There is scant prior work on WAIS. Following recent PCNet [37], our training consists of two stages. First, we use data augmentation to train a common image segmenter – UNet [33] – on manipulated training images to predict their amodal segmentations. As input to UNet, we use the available ground-truth modal segmentation and information about where the data augmentation generated the occlusion in the training image. In the second training stage, UNet’s amodal segmentations are taken as a pseudo-ground truth for learning a standard instance segmenter – Mask-RCNN [13], as in [37]. On test images with occlusions, Mask-RCNN trained on the pseudo-ground truth is expected to output correct amodal instance segmentation.

Our contributions are aimed at advancing the first training stage, and include: (1) a new way to exploit the weak supervision for training of UNet; and (2) enabling UNet to estimate uncertainty of the predicted amodal segmentation, and enforcing the training of UNet to explicitly minimize this uncertainty.

Refer to caption — Figure 1: (Top) A recent approach to WAIS [37] where UNet [33] is trained with binary cross-entropy loss to predict amodal segmentation from the manipulated training image, the occluder’s mask, and the occluded mask of the occludee. (Bottom) Our approach, called ASBU, differs [37] in terms of input, output, and loss. For input, instead of the occluder’s mask, we use the occlusion boundary, and instead of “zeros” we use matting to superimpose the occluder onto the image. This means that we remove the information about the occluder’s spatial extent from the input to UNet. For output, along with amodal segmentation, we additionally estimate uncertainty of prediction. For loss, we use uncertainty to appropriately weight loss. GT stands for ground truth.

Our first contribution is motivated by the following limitation of PCNet [37]. For manipulating training images, as illustrated in Fig. 1, PCNet randomly places an occluder object onto an occludee object based on their ground-truth modal segmentation masks, and in this way artificially generates the occluded mask of the occludee. Then, as three inputs to UNet, PCNet uses the manipulated training image, the occluded mask of the occludee, and the occluder’s mask. However, using the occluder’s mask as input to UNet puts the restrictive constraint that the occluder itself cannot be occluded by another object. To address this limitation, PCNet estimates an object ordering graph in the image, and for the occluder selects a union of all objects estimated as closer to the camera than the occludee (i.e., a union of multiple occluders). Our novelty is in replacing the occluder’s mask with the occlusion boundary in the input to UNet, as depicted in Fig. 1. Thus, our occluders are allowed to be themselves partially occluded by some other objects. This reduces complexity of estimating the pseudo-ground-truth amodal segmentation, as we do not need to estimate the object ordering graph.
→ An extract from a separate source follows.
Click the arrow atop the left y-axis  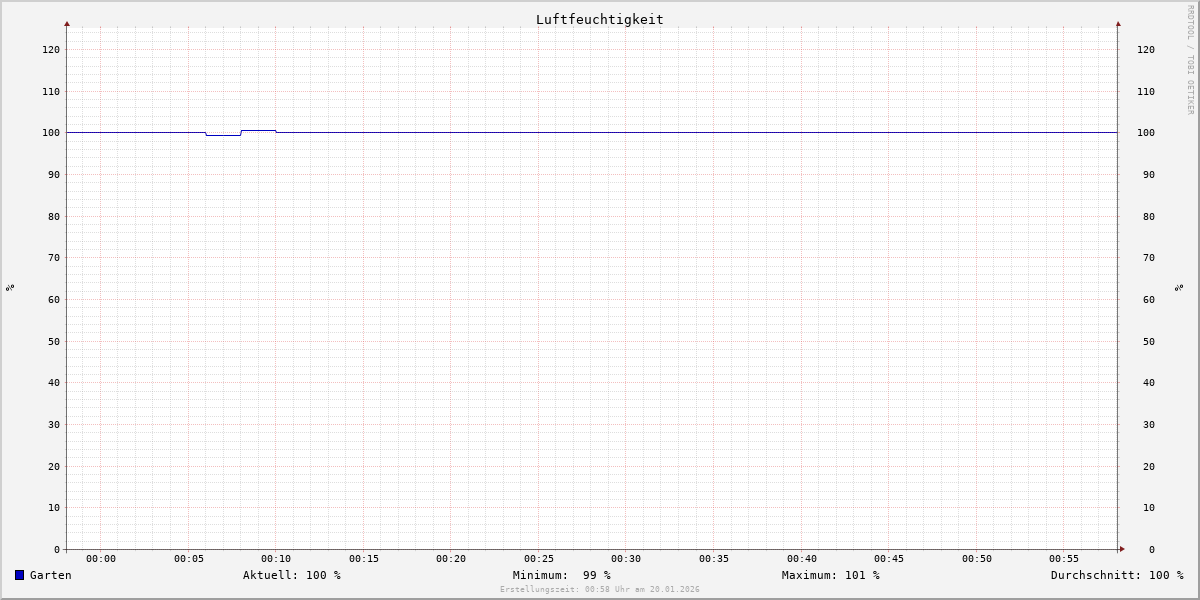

Our second contribution is aimed at accounting for shape priors. As shown in Fig. 4, we implicitly capture a “shape prior” through learning to estimate an uncertainty map for the predicted amodal segmentation. In our experiments, we observe that the estimated uncertainty typically takes low (high) values over regions far away (close) to the occlusion boundary. This suggests that our uncertainty map is capable of representing a spatial distribution of object shapes, and hence can be used for regularizing our learning. Our regularization uses the estimated uncertainty map to appropriately modulate a difference between the predicted amodal segmentation and the original ground-truth mask of the occludee (before the occlusion), such that lower loss is incurred on regions with high uncertainty.

Our two contributions are incorporated in the new Amodal Segmenter with Boundary Uncertainty estimation (ASBU). ASBU is evaluated on the COCOA [38] and KINS [32] datasets on three tasks: amodal instance segmentation, amodal completion, and ordering recovery. ASBU significantly outperforms the state of the art in all three tasks.

In the following, Sec. 2 reviews previous work; Sec. 3 specifies ASBU; Sec. 4 formalizes our uncertainty estimation and uncertainty weighted loss; Sec. 5 presents our implementation details and experimental results; and Sec. 6 concludes the paper.

2 Related Work

This section reviews closely related work.

Instance Segmentation is aimed at labeling pixels with object instance labels, and can be addressed with bounding-box-based and bounding-box-free methods. In the former [13, 25, 5, 30, 2], for every detected bounding box, a foreground object is segmented. In the latter [21, 23, 3, 10], first, a semantic segmentation is obtained, and then pixels of the same semantic class are clustered into instances based on visual cues such as object center or inner sign distance function. All of these approaches segment only visible object parts and thus are not suitable for our problem.

Amodal Instance Segmentation infers visible and occluded object parts, under full supervision in training. For the ground truth, prior work uses amodal segmentation of either real images [24, 38, 32, 11, 16] or synthetic data [9, 15, 19]. However, the existing quality of synthetic data introduces a domain gap between training on synthetic images and testing on real images, resulting in a considerable performance difference between the two domains.

Amodal Instance Completion differs from amodal instance segmentation since the goal is to complete occluded parts of an object given its modal mask, whereas in amodal instance segmentation the modal mask is not provided. Prior work typically uses the Gestalt principles and makes certain assumptions about shape convexity and length. For example, amodal instance completion has been addressed by using Euler spiral, cubic Bezier curves, shape primitives, and variational auto-encoder in [20, 26, 35, 29]. Our first stage of training for generating the amodal pseudo-ground truth is based on amodal instance completion. We evaluate ASBU on the task of amodal instance completion.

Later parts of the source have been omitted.